Dear friends of the Center for Applied Cybersecurity Research,
We will recall 2021 as yet another year with the challenges of COVID-19, hybrid meetings, virtual events, and increasing cybersecurity threats. With these challenges in mind, the CACR team continued to excel, enhancing the practice of cybersecurity for the nation, the state of Indiana, and Indiana University. I am happy to present CACR’s 2021 Annual Report. I include here some examples of CACR’s highlights in this report.
Trusted CI, the Cybersecurity Center of Excellence for the National Science Foundation (NSF) led by CACR, has now impacted 547 NSF projects through its webinars, engagements, and other activities. Trusted CI published the Framework Implementation Guide (FIG) for Research Cyberinfrastructure Operators. Since its publication, the document has been downloaded more than 1,000 times and is being put into practice at some of the nation’s largest research organizations.
The CACR-led Research Security Operations Center (ResearchSOC), which builds on the IU-led OmniSOC, continued increasing the security of the research community with four NSF major facilities as customers.
CACR performed security assessments using the Principles-based Assessment for Cybersecurity Toolkit (PACT) for the HathiTrust Research Center at IU and the NOIRLab NSF major facility.
The CACR-led IU team completed its Indiana election security project in early 2021–an effort that trained more than 30 county officials across the state in developing and executing cybersecurity incident response plans and playbooks to provide election cybersecurity training in advance of the 2020 elections, with officials from 32 counties participating.
The SecureMyResearch service, helping IU researchers with their cybersecurity challenges, achieved rapid service adoption, and is providing support for a quarter of all IU faculty.
CACR organized the Security Speaker Series, with talks co-hosted with the Ostrom Workshop, the Kelley School of Business, the Center of Excellence for Women & Technology, the Maurer School of Law, and the Luddy School of Informatics, Computing, and Engineering.
In partnership with WonderLab and IU’s Center for Excellence for Women & Technology respectively, CACR held two virtual Security Matters Cybercamps.
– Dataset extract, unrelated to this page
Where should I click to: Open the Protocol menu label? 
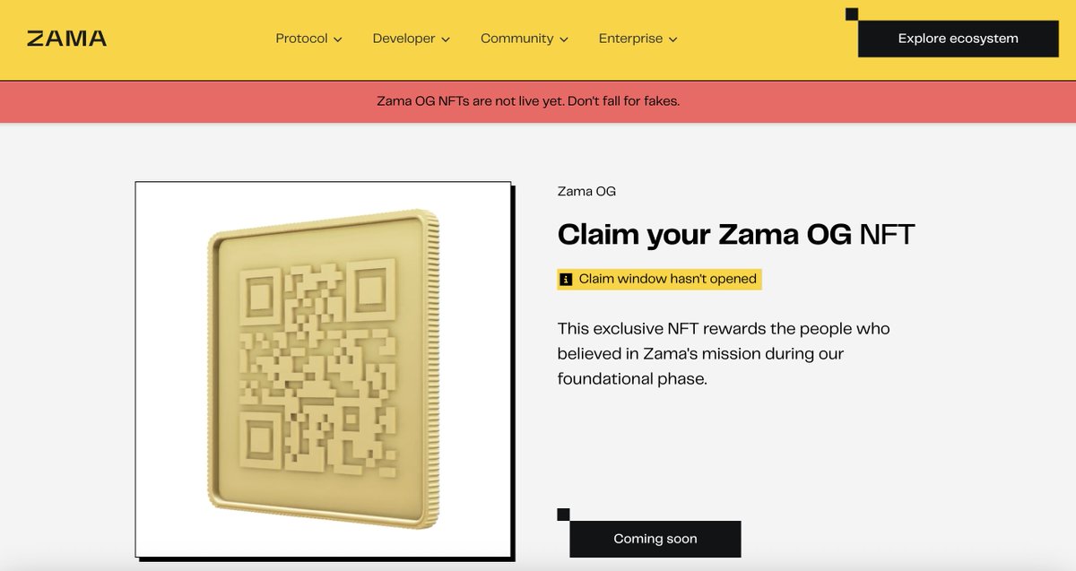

One for middle and high school students was attended by 20 students from across five states, and one for non-STEM undergrads was attended by 16 students.
This report contains details on these accomplishments and others by CACR’s staff. I am very proud of the professional diversity of our staff, each with unique skills and experiences that contribute to its expertise. I also recognize that collaboration with and support of our many partners, Fellows, and supporters are essential for our success. These include the NSF, NSWC Crane, the Department of Homeland Security, IU OVPR, IU OVPIT, an extensive list of IU schools and partner universities, and IU’s researchers and operational cybersecurity staff.
As we look to 2022, we see new challenges and opportunities. I am proud of CACR’s accomplishments and confident that our service and leadership will continue to expand to meet those challenges and take advantage of those opportunities.